Боярышкин качал обритой фиолетовой головой, говорил, обращаясь к сидевшему около него молодому, но бородатому учителю Баланде:

– Читаю его и, несмотря на то что я сын казака-хлебороба и ко всем привилегированным классам питаю вполне естественную злобу, – тут, представьте, я до чертиков жалею это отмирающее сословие. Я сам чуть не становлюсь дворянином и помещиком, с восторгом всматриваюсь в их идеал женщины, болею за их интересы, – словом, черт знает что! Вот, дорогой, что значит гений! Можно и веру переменить.

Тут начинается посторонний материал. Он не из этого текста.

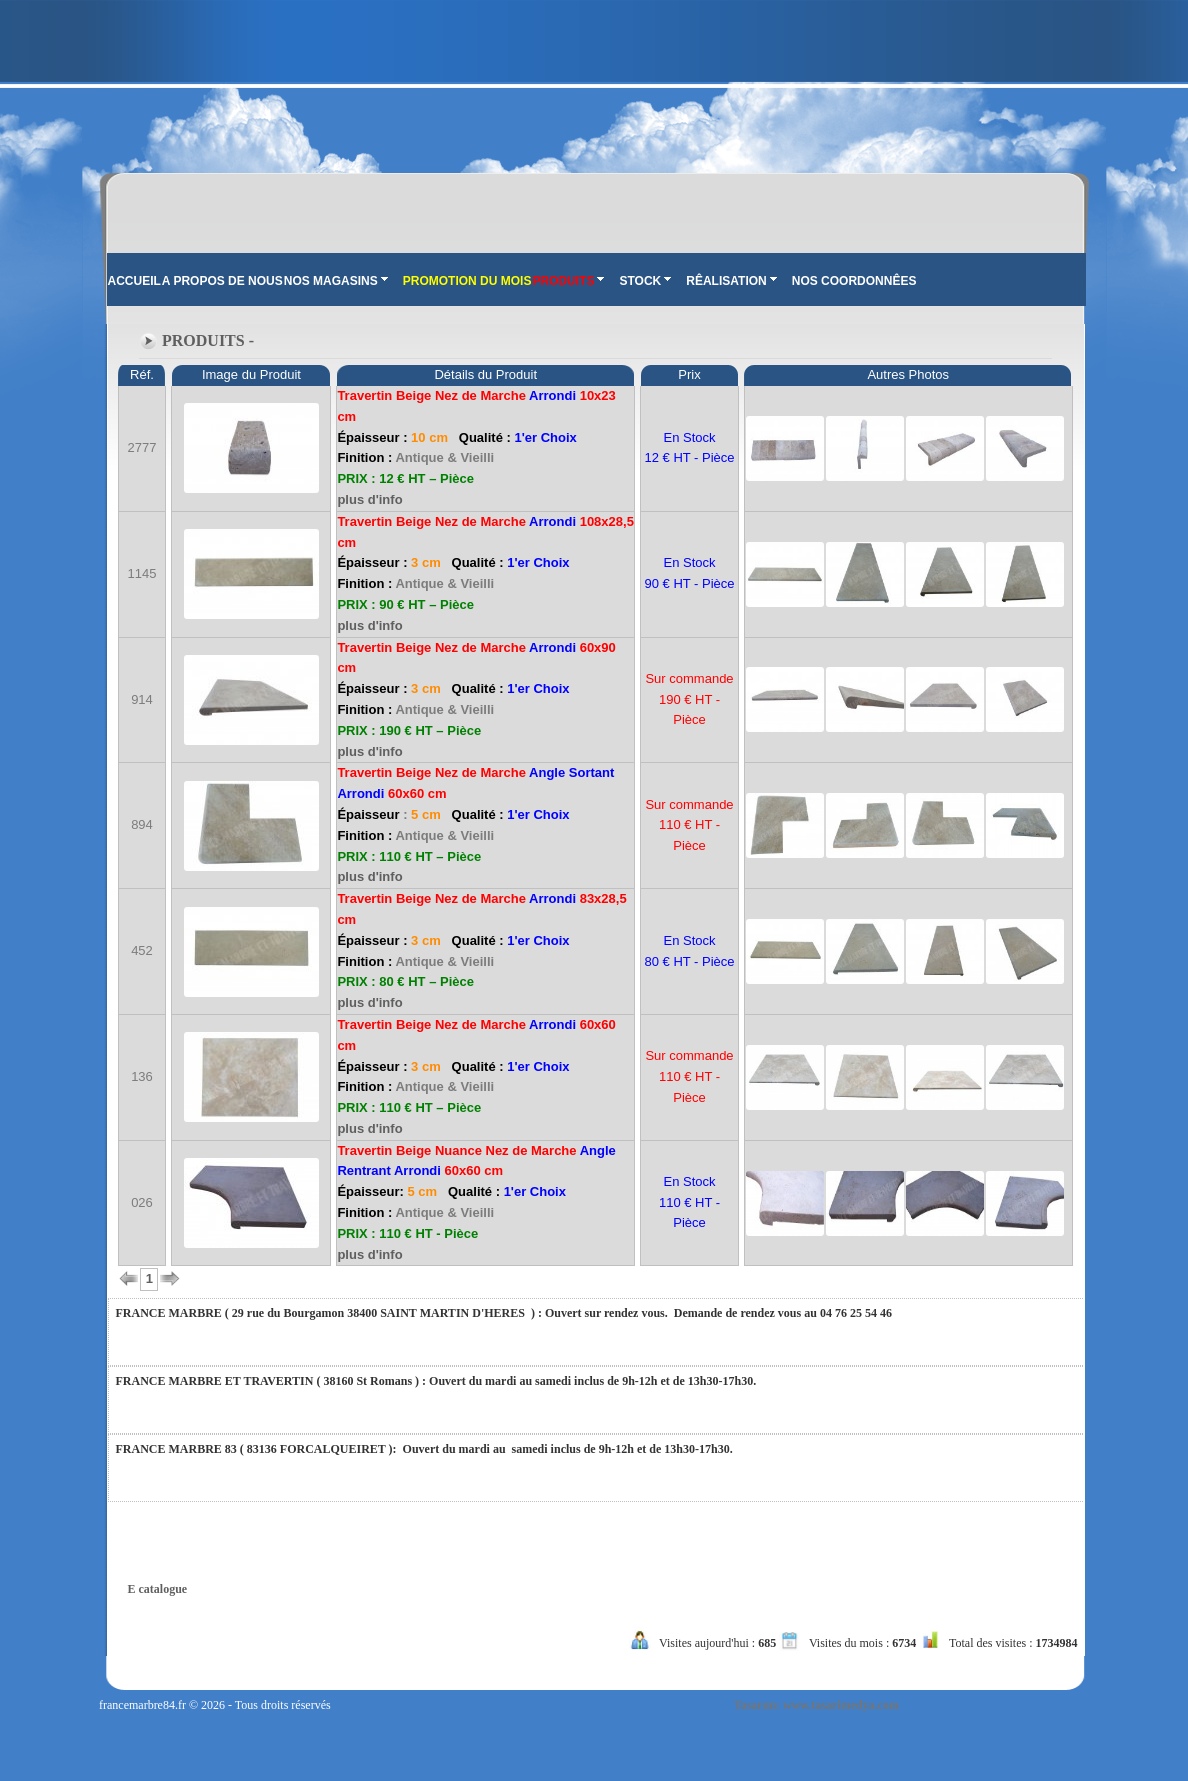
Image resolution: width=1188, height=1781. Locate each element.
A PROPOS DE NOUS (222, 281)
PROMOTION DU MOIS (467, 281)
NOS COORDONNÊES (854, 281)
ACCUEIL (134, 281)
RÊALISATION (731, 281)
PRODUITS (568, 281)
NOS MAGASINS (336, 281)
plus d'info (369, 499)
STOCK (645, 281)
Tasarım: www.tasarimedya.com (816, 1705)
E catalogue (158, 1589)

Баланда мял кисть шелкового пояса и, иронически улыбаясь, рассматривал на подоле своей рубахи красные, вышитые гарусом узоры. Лиза, развалясь, сидела в кресле. Разговор ее, видимо, нимало не интересовал. Она всегдашними, что-то потерявшими и чего-то ищущими глазами скучливо глядела на фиолетовую, в царапинах, голову Боярышкина.

Поклонившись, Владимир прошел мимо, постучался к отцу в кабинет. Сергей Платонович на прохладной кожаной кушетке перелистывал июньскую книжку «Русского богатства». На полу валялся пожелтевший костяной нож.

– Тебе что?

Владимир вобрал голову в плечи, нервно оправил на себе рубашку.

– Я шел с мельницы… – начал он нерешительно, но вспомнил слепящую Давыдкину усмешку и, глядя на круглый отцовский живот, обтянутый чесучовой жилеткой, уже решительно продолжал: –…и слышал, как Давыдка говорил…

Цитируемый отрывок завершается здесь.